PROBLEM TO SOLVE:
Give the lines below again exactly, starting with the line that holds "research (158, 718)" and going on through the line that holds "Wrapping up (51, 315)".

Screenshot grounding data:
━━━━━━━━━━━━━━━━━━━━━━━━━━━━━━
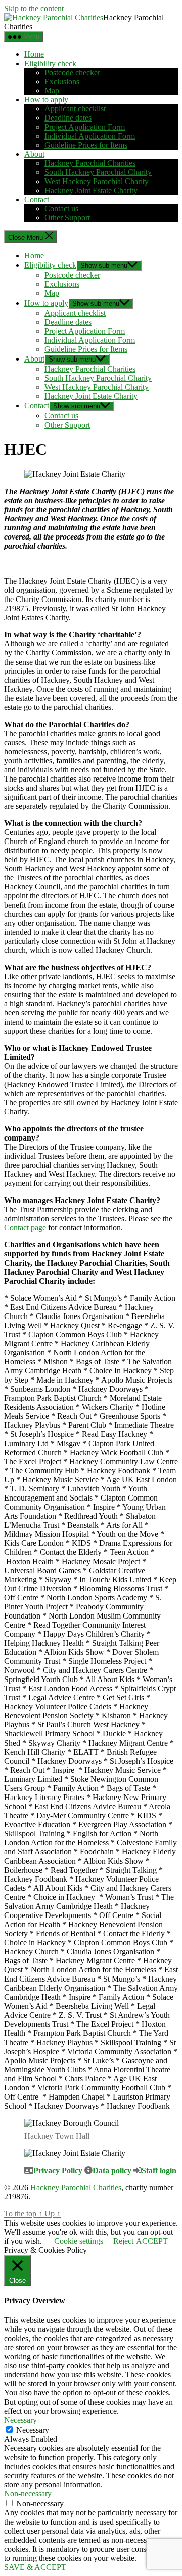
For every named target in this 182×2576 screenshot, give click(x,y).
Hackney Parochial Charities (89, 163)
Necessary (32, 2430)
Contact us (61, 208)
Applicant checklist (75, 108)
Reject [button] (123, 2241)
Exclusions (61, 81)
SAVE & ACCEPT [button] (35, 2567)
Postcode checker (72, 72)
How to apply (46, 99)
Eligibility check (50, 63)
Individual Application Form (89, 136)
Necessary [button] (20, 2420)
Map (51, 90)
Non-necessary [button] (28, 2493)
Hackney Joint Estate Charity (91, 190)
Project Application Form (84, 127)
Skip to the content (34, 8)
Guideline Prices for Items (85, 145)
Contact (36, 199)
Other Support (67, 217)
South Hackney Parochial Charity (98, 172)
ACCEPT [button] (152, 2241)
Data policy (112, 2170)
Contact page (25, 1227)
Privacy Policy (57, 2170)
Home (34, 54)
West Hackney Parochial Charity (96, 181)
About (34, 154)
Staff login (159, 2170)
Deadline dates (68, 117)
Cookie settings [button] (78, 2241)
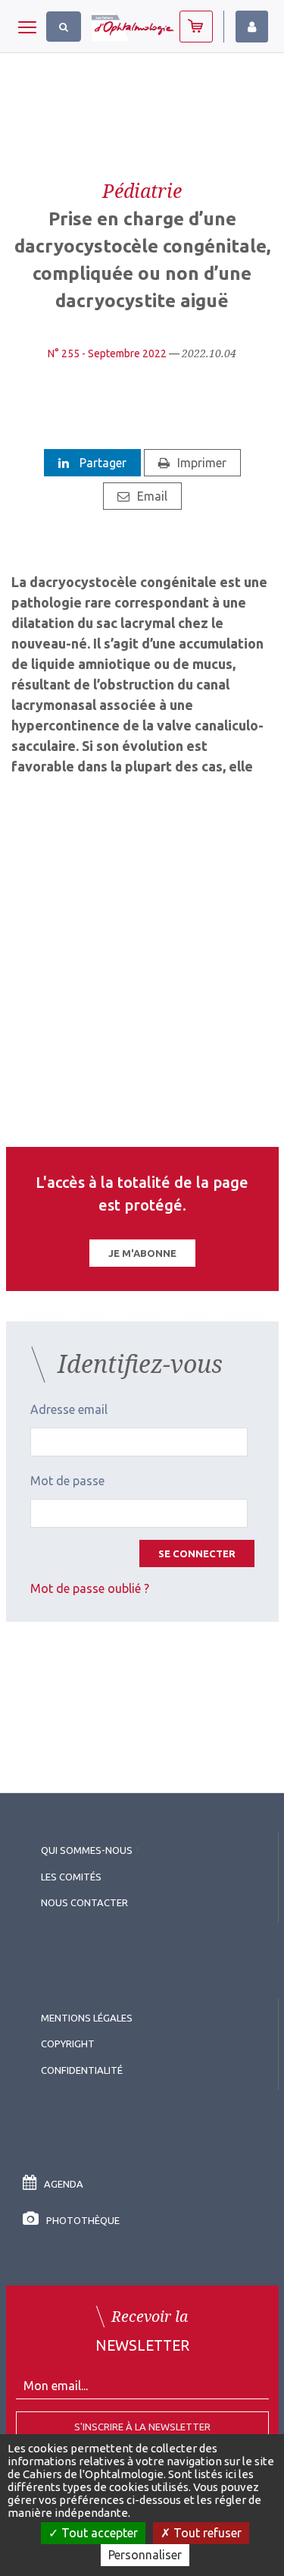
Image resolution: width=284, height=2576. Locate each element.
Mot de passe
━━━━━━━━━━━━━━━━━━━━━━━━━━━━━━
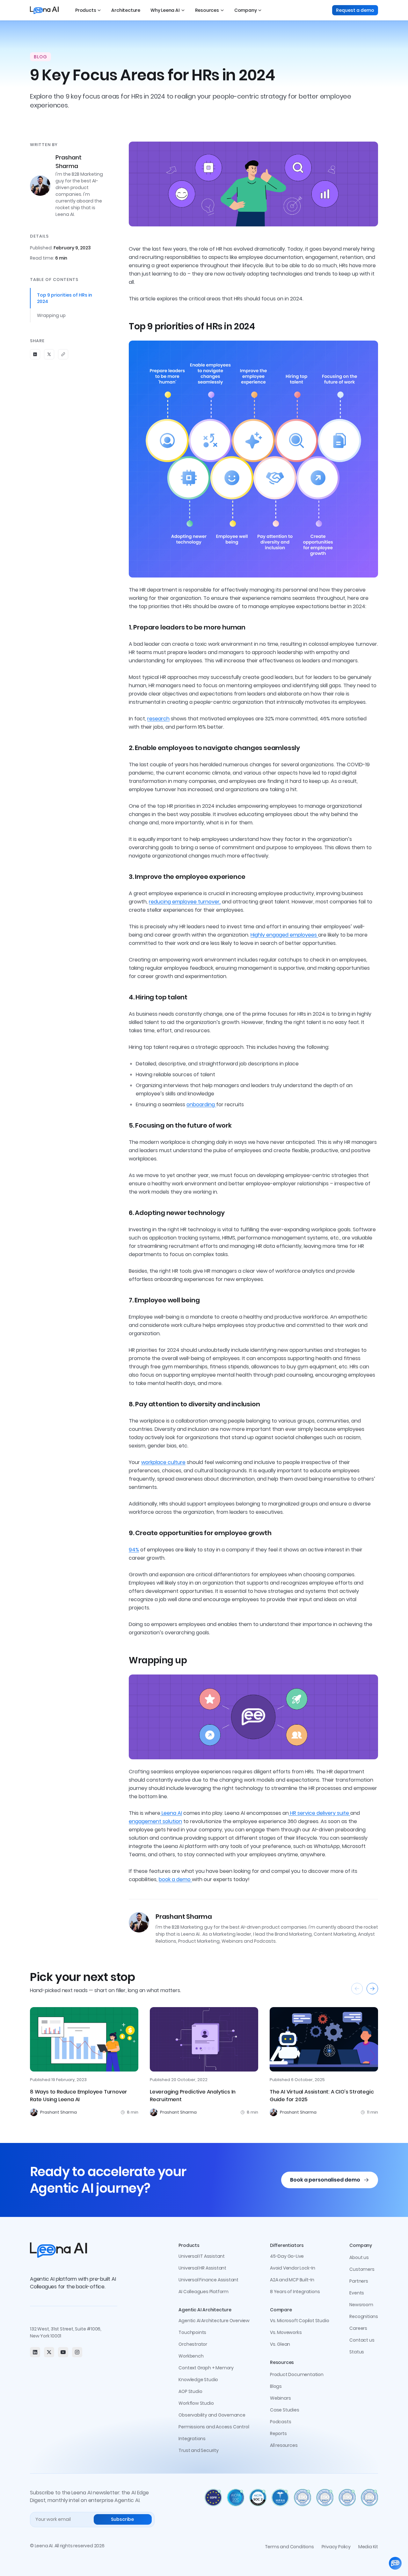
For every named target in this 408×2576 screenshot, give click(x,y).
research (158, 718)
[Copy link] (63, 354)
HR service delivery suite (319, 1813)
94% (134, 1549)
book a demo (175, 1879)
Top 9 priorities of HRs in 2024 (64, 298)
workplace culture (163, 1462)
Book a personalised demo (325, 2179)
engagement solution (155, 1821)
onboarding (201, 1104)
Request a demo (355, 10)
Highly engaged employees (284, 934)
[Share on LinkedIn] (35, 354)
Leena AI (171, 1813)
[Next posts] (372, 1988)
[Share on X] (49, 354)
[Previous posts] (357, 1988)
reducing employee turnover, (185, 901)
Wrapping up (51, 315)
━━━━━━━━━━━━━━━━━━━━━━━━━━━━━━
SOLUTION TO THE EXERCISE:
research (158, 718)
[Copy link] (63, 354)
HR service delivery suite (319, 1813)
94% (134, 1549)
book a demo (175, 1879)
Top 9 priorities of HRs in 2024 (64, 298)
workplace culture (163, 1462)
Book a personalised demo (325, 2179)
engagement solution (155, 1821)
onboarding (201, 1104)
Request a demo (355, 10)
Highly engaged employees (284, 934)
[Share on LinkedIn] (35, 354)
Leena AI (171, 1813)
[Next posts] (372, 1988)
[Share on X] (49, 354)
[Previous posts] (357, 1988)
reducing employee turnover, (185, 901)
Wrapping up (51, 315)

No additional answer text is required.